Let us also see the training errors. If they are significantly smaller than the figures above, the given model overfits the training data:
The model | linear | cubic | quadratic spline | cubic spline | overfitted spline | smoothing spline | opt smoothing |
---|---|---|---|---|---|---|---|
RMSE | 0.6129324 | 0.4102442 | 0.4118315 | 0.4101581 | 0.3925662 | 0.4172523 | 0.3925662 |
Now, we will compute the root mean square error of the individual models against the ideal sine function to see how well they reconstruct the original function:
The model | linear | cubic | quadratic spline | cubic spline | overfitted spline | smoothing spline | opt smoothing |
---|---|---|---|---|---|---|---|
RMSE | 0.4475817 | 0.0902386 | 0.0685612 | 0.0896494 | 0.1334859 | 0.0974597 | 0.0707227 |
The quadratic spline with single knot worked pretty well in our scenario.

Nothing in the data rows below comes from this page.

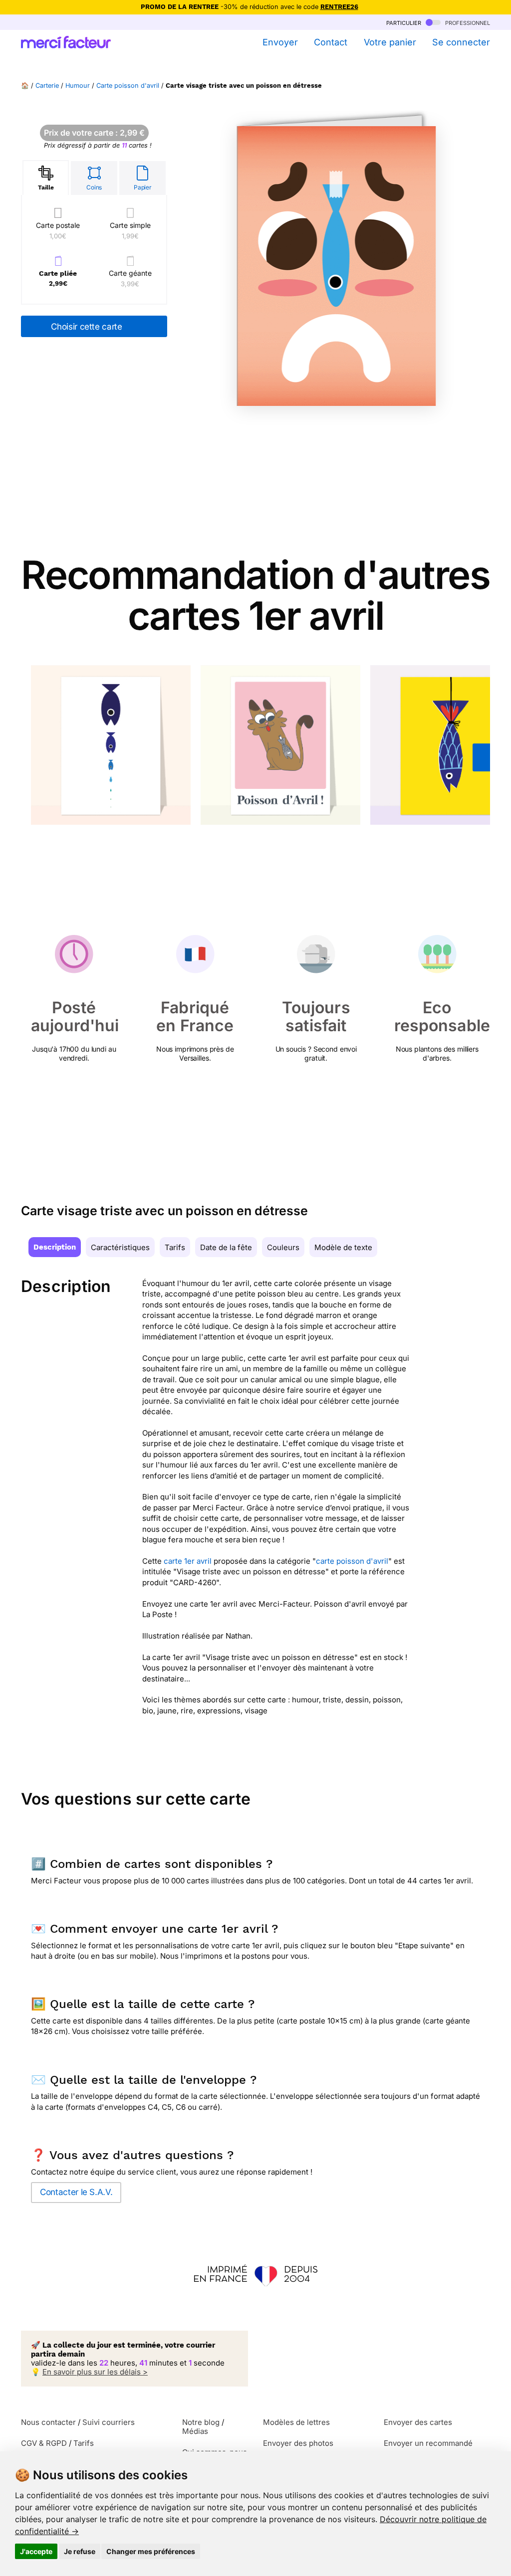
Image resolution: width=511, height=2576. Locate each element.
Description (54, 1247)
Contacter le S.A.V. (76, 2192)
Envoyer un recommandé (428, 2443)
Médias (195, 2431)
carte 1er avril (188, 1561)
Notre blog (201, 2422)
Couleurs (283, 1247)
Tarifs (175, 1247)
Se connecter (461, 42)
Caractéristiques (120, 1247)
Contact (330, 42)
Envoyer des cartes (418, 2422)
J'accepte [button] (36, 2551)
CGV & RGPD (44, 2443)
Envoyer (279, 42)
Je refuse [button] (79, 2551)
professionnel (466, 22)
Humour (77, 85)
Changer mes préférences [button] (150, 2551)
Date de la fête (226, 1247)
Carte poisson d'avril (127, 85)
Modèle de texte (343, 1247)
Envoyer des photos (298, 2443)
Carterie (47, 85)
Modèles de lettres (296, 2422)
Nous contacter (48, 2422)
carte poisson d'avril (352, 1561)
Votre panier (390, 42)
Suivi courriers (108, 2422)
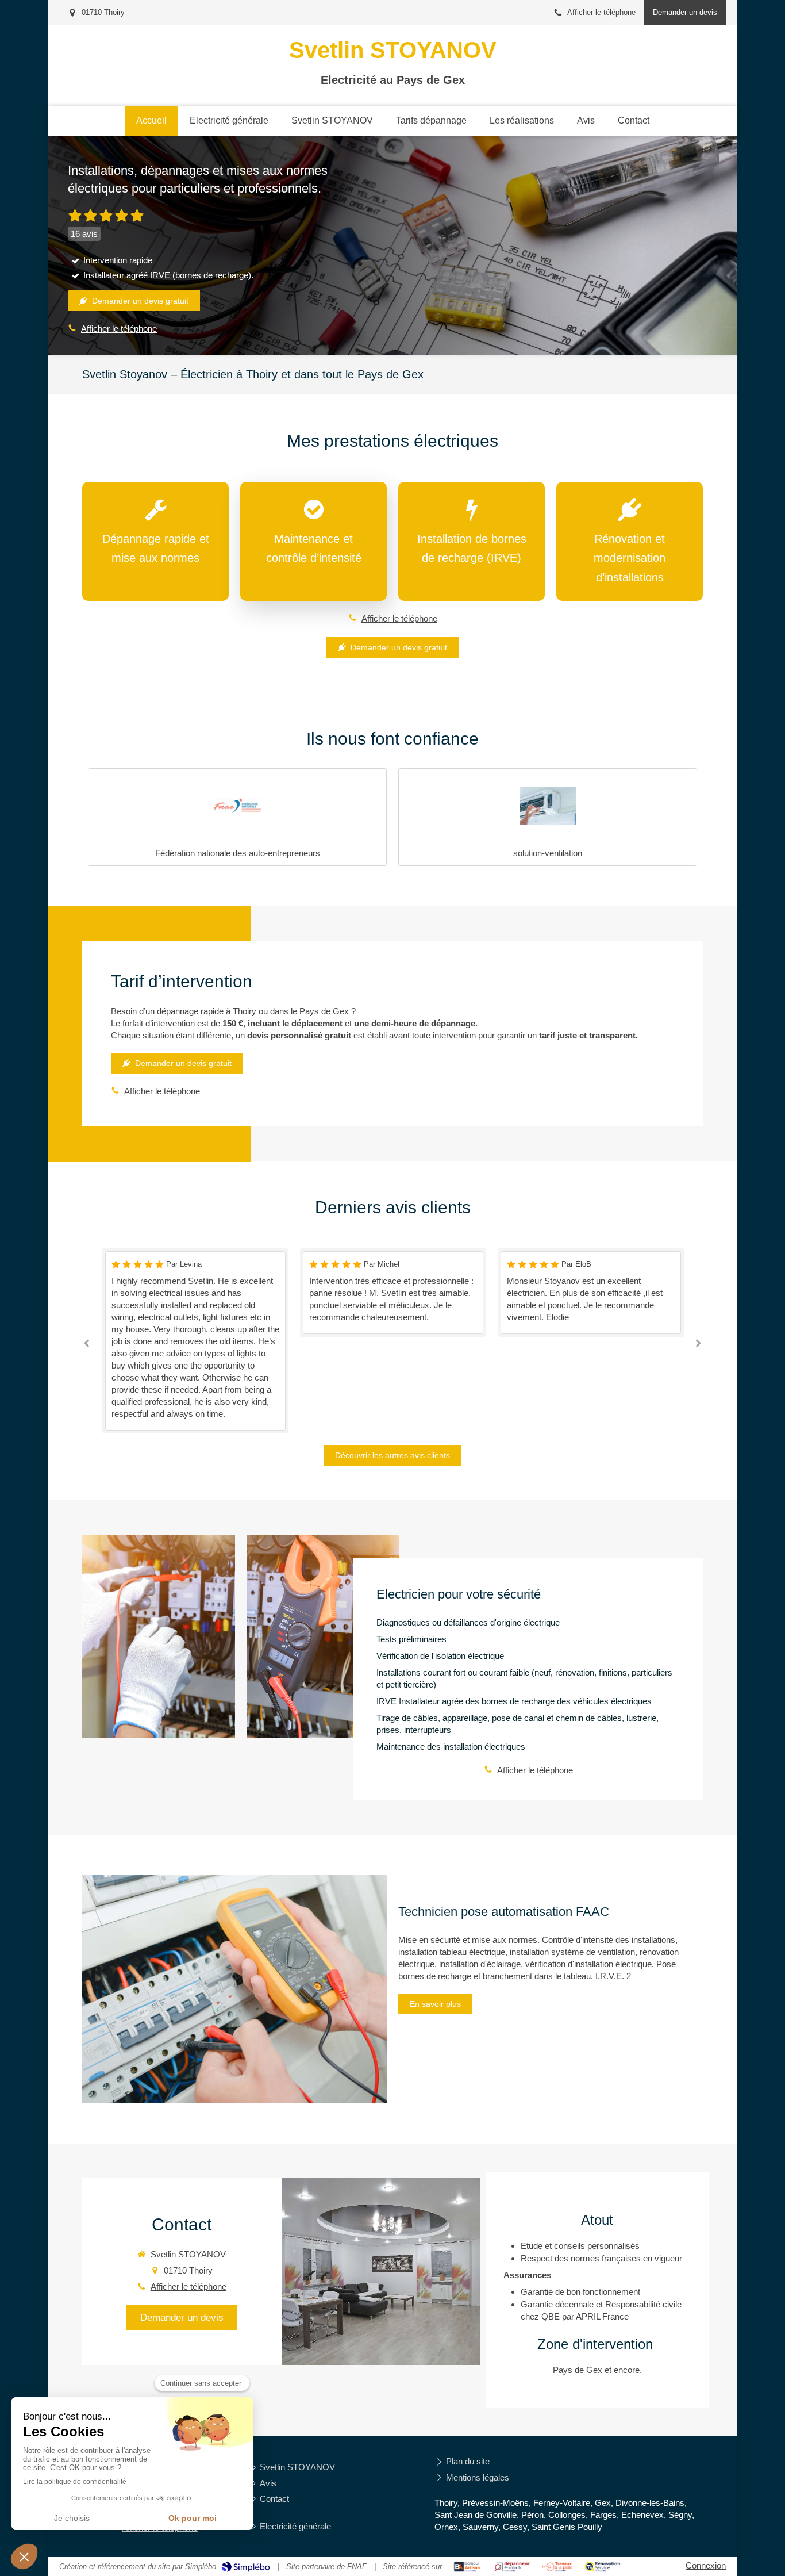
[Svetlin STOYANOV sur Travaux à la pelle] (557, 2567)
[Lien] (237, 806)
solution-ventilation (547, 853)
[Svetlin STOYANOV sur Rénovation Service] (602, 2567)
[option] (270, 1292)
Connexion (706, 2565)
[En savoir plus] (234, 1989)
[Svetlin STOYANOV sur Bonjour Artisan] (467, 2567)
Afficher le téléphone (601, 12)
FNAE (357, 2566)
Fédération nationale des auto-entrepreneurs (237, 853)
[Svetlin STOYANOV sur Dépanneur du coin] (512, 2567)
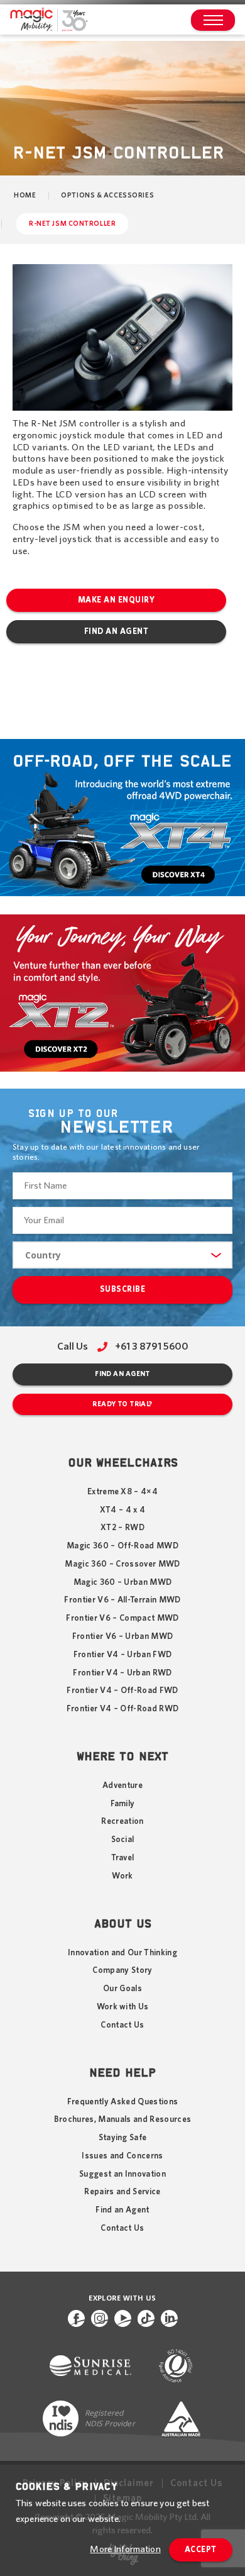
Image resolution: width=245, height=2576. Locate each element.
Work (122, 1876)
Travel (122, 1857)
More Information (125, 2549)
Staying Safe (123, 2137)
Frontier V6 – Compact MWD (122, 1618)
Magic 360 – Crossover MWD (122, 1564)
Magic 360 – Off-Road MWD (122, 1545)
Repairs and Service (122, 2191)
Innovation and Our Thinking (122, 1952)
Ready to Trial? (122, 1404)
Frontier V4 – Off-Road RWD (123, 1708)
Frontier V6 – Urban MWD (122, 1636)
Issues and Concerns (122, 2155)
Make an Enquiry (116, 600)
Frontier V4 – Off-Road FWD (122, 1690)
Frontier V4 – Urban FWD (123, 1654)
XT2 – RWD (122, 1527)
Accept (201, 2550)
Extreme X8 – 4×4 (122, 1491)
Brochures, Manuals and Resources (123, 2119)
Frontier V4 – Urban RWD (122, 1672)
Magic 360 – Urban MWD (123, 1582)
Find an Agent (116, 632)
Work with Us (123, 2006)
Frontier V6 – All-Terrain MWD (122, 1600)
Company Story (122, 1970)
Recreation (122, 1821)
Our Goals (122, 1988)
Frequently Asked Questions (122, 2101)
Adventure (122, 1785)
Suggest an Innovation (122, 2174)
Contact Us (122, 2025)
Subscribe (123, 1289)
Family (123, 1803)
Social (122, 1839)
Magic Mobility (48, 20)
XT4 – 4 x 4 (123, 1510)
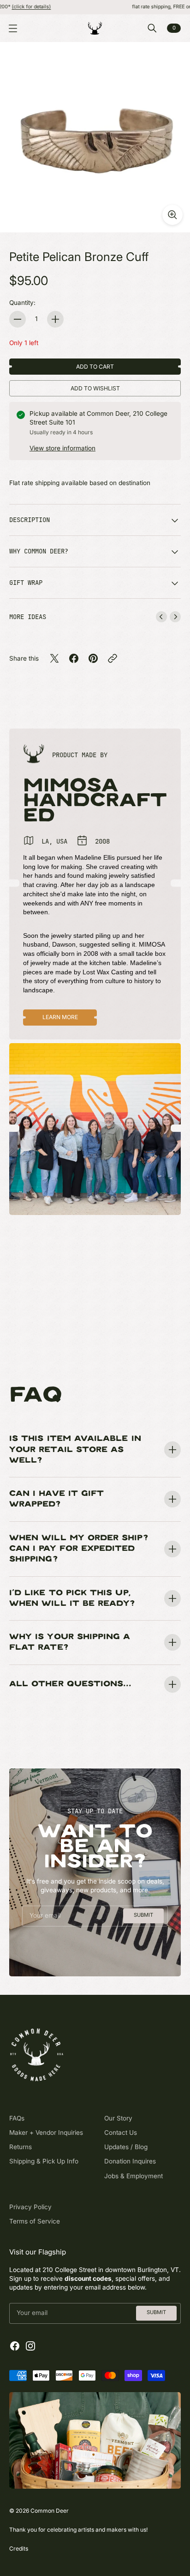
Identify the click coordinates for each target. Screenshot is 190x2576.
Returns (20, 2147)
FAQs (16, 2118)
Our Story (118, 2118)
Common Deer (49, 2510)
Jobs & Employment (133, 2176)
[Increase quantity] (55, 319)
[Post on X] (54, 658)
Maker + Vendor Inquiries (46, 2132)
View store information (62, 448)
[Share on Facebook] (73, 658)
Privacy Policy (30, 2207)
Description (29, 520)
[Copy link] (112, 658)
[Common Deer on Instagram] (30, 2345)
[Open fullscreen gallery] (172, 215)
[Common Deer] (95, 28)
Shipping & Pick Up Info (43, 2161)
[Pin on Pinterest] (93, 658)
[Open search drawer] (152, 28)
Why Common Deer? (38, 551)
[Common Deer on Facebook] (14, 2345)
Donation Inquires (130, 2161)
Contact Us (120, 2132)
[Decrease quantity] (17, 319)
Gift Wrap (25, 582)
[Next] (175, 616)
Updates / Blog (126, 2147)
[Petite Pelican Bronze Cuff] (95, 137)
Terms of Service (34, 2221)
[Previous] (161, 616)
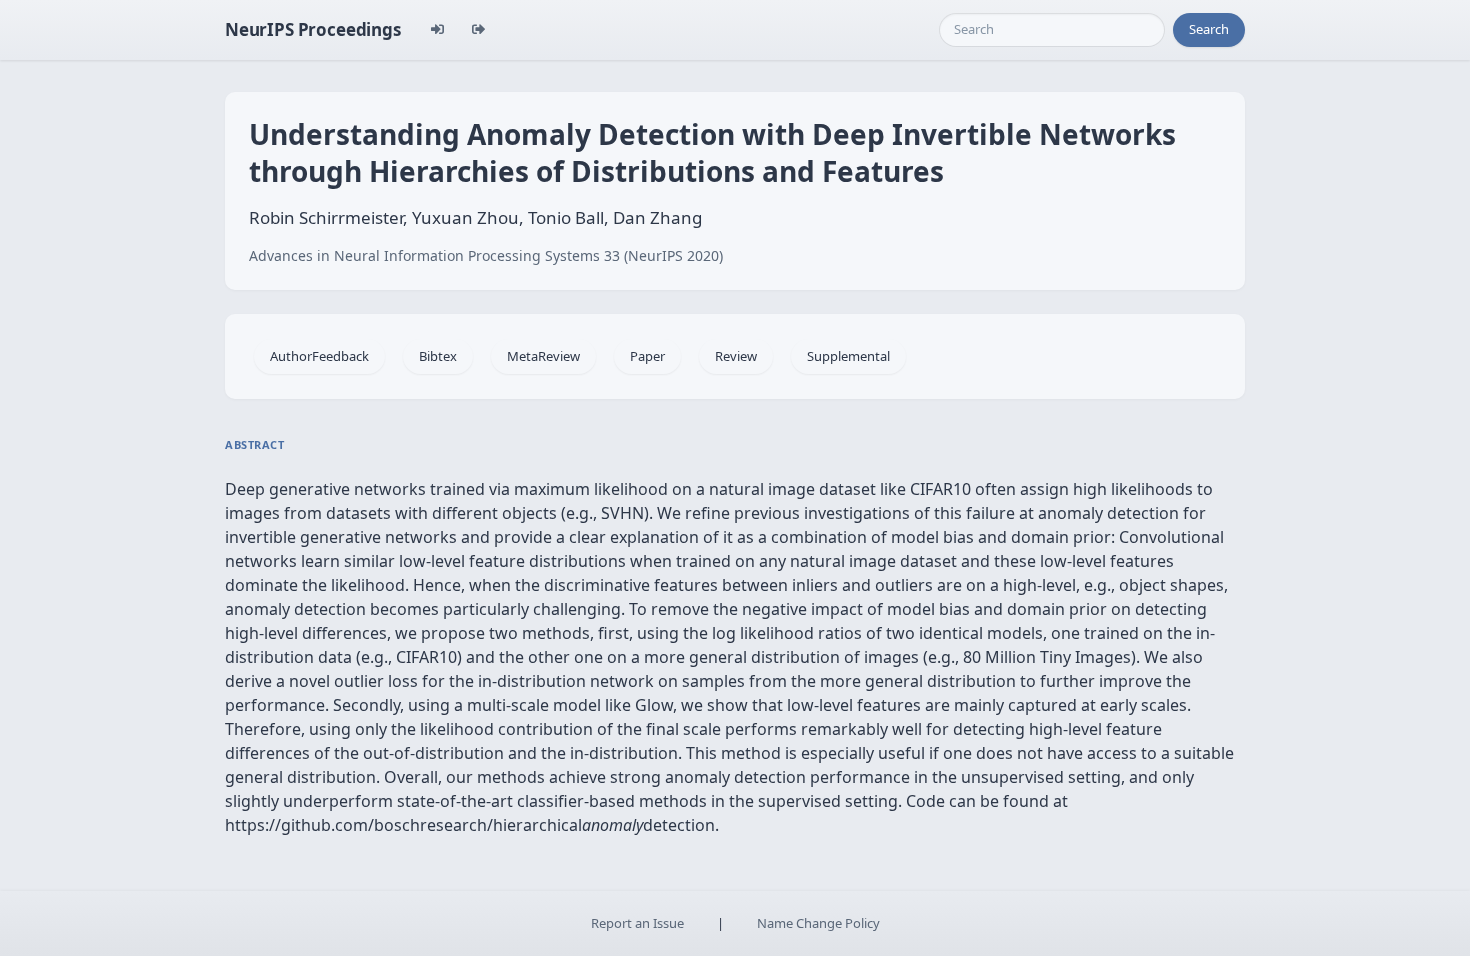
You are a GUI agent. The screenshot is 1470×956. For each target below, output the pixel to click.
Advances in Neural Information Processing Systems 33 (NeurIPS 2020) (486, 255)
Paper (647, 356)
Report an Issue (637, 923)
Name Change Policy (818, 923)
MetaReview (543, 356)
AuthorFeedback (319, 356)
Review (736, 356)
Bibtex (438, 356)
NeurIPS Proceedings (313, 29)
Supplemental (848, 356)
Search (1209, 29)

This spline has a sufficient complexity to fit the sine function and does not overfit. The other simple non-linear functions work well as well (the degree-3 polynomial, cubic spline, smoothing spline). More complex models may overfit the data. The amount of noise has also to be considered when comparing models. Our default setting shows relatively large amount of noise which encourages overfitting. If learning from less noisy data, more complex models can be more advantageous.